Kids Not Hurt by Screentime - bokieie
https://www.scientificamerican.com/podcast/episode/kids-not-hurt-by-screentime/
======
asokoloski
This research simply says that the children of the age group studied are not
hurt by screen time in one particular aspect -- mental health. To draw the
conclusion that we should stop worrying about screen time because a single
study failed to find an effect in this specific case is a bit of a leap.

I think there's a massive difference between screen time between the ages of
10 and 14, and screen time under the age of 5, when a child's brain is
developing very rapidly.
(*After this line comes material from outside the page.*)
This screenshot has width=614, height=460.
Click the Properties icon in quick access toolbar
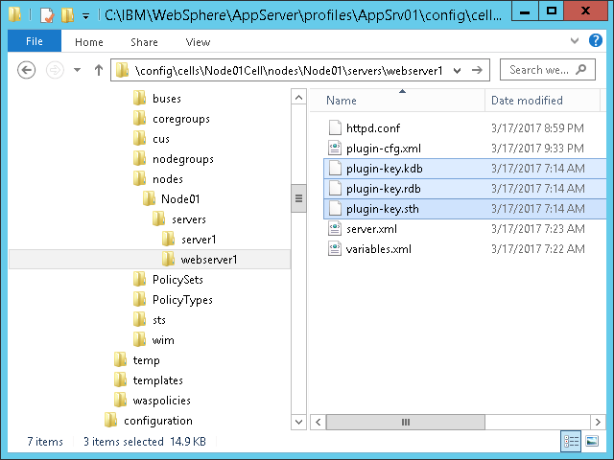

And what I worry about most is consequences like ADHD
and decreased attention span.

------
Ari_Ugwu
I have no plans on trusting my child with a phone/tablet for a _very_ long
time. I mean, the basic income model for _all_ major online companies is to
increase engagement no matter what. No thanks.

What I do wish is for the pubic perception of 'screentime' to not include
_everything_. This morning my almost 3 year daughter and I watched 30 minutes
of Daniel Tiger, 5 minutes of planes landing, and 10 minutes of ballet
performances. All highly engaging with questions flowing from her about every
aspect. It's not like I sat her in a corner to play some skinner box slot
machine for an hour _or_ some brain dead flashy cartoon.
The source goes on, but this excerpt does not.